The first string contains almost no information because all of the bits are exactly the same ad infinitum. Knowing one bit is sufficient to know what every other bit will be.
The first string is called determinstic, predictable, or simply just boring.
The second string contains lots of information because knowing one bit does not seem to be sufficient to know what any other bit will most likely be.
The second string is called stochastic, unpredictable, or simply just interesting.
The Efficient Market Hypothesis argues that investors trading on new information reflect that informaton into the price of the security thereby making it more random; the Efficient Market Hypothesis is a byproduct of participation by many intelligent agents.
The Efficient Market Hypothesis is an Economic Theory because it allows for investors to be reimbursed for taking on risk when they invest in the market. This return, called the market risk premium, is the expected rate of return of a diversified portfolio. This premium explains why buy-and-hold investors and index funds have a non-zero expected return!
So when proponents of the Efficient Market Hypothesis say "active investors can't beat the market" what they really meant to say is that "active investors can't generate returns above the market risk premium with less risk than the market (a.k.a abnormal returns)"
The Efficient Market Hypothesis distinguishes between three forms of market efficiency: weak-form, semi-strong-form, and strong-form. These differ according to the set of information, $\Phi$, which is reflected by investors into the price of securities,
The Random Walk Hypothesis typically deals with just the first form of market efficiency, but theoretically it could be used to test the hypothesis that the market is efficient with respect to any subset of information, $\Phi_i$. More on that later ...
If the current price of a security reflects all historical price data, then the expected price of the security tomorrow with respect to historical price data is its price today,
$E[S_{t+1}|\Phi_{weak}] = S_{t}$ or alternatively,
Let $r = ln\Big(\frac{S_{t+1}}{S_{t}}\Big)$ then,
$E[r_{t+1}|\Phi_{weak}] = ln\Big(\frac{E[S_{t+1}]}{S_{t}}\Big) = ln(S_{t}/S_{t}) = ln(1) = 0$
The above model is called a Martingale and it is the purest type of random walk! But, it does not reflect the equity risk premium ...

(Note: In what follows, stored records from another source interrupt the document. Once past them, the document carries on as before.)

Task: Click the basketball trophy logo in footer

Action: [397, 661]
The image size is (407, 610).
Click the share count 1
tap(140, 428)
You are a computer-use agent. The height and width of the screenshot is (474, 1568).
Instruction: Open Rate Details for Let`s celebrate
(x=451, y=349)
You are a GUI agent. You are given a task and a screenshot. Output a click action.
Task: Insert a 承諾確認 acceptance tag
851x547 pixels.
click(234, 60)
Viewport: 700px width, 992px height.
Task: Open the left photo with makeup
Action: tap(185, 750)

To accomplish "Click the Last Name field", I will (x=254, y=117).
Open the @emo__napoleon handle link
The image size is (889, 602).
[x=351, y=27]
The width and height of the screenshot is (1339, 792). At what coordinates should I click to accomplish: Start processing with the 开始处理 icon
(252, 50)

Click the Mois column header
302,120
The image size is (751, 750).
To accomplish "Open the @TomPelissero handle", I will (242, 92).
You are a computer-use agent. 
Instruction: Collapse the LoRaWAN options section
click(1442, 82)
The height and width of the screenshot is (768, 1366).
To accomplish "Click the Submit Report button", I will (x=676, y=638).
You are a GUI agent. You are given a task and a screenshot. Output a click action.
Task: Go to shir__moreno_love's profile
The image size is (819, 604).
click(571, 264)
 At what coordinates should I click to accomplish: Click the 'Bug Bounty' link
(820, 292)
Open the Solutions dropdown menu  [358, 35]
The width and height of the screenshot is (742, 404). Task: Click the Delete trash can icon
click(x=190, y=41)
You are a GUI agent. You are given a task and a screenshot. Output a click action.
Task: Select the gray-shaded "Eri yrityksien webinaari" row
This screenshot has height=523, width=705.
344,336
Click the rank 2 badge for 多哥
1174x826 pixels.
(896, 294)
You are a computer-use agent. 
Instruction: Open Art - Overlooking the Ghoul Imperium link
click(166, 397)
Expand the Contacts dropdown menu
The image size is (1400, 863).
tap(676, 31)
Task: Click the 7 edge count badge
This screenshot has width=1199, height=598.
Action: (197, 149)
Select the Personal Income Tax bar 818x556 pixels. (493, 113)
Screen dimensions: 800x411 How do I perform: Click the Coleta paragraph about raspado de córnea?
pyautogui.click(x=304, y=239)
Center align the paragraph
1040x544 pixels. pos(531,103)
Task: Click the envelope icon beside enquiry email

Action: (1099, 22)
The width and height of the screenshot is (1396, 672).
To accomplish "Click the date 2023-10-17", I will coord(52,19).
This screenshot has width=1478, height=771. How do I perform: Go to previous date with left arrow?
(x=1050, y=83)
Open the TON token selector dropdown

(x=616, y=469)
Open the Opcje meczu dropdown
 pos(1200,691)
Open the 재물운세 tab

If the current price of a security reflects all historical price data, then the expected price of the security tomorrow with respect to historical price data is greater than today's price because securities are risky assets and we should be rewarded for taking on that risk,
$E[S_{t+1}|\Phi_{weak}] \geq S_{t}$ or alternatively,
$E[r_{t+1}|\Phi_{weak}] \geq 0$
This is called a Submartingale random walk and it is the underlying assumption of most quantitative models. The Submartingale Random Walk Hypothesis is a consequent of the Efficient Market Hypothesis which is the consequent of active investment,
$\textbf{Intelligent Investors} \rightarrow \textbf{Efficient Market} \rightarrow \textbf{Random Walks}$
One, often overlooked, aspect of market efficiency is the set of models, $\mathcal{M}$, used by investors. Consider that "random string" we looked at earlier, "1101000101001000100010000100110100110", and now consider the below model:
model <- function(binstr) {
sum(2^(which(rev(unlist(strsplit(as.character(binstr), "")) == 1))-1))
}
print(model("1101000101001000100010000100110100110"))
[1] 112358132134
Does it look familiar? 1, 1, 2, 3, 5, 8, 13, 21, 34, ... The sequence may look random to our mental model in binary, but to our model above it is decidedly not random! Therefore models are an important aspect of market efficiency,
Quantitative investing is the belief that with respect to any set of information, $\Phi_{i}$, and some set of models, $\mathcal{M}$, security prices consist of a signal component and a noise component. So for some combinations of $\Phi_{i}$ and $\mathcal{M}$ the market may be totally random, but for some other combinations of $\Phi_{i}$ and $\mathcal{M}$ is may only be semi-random.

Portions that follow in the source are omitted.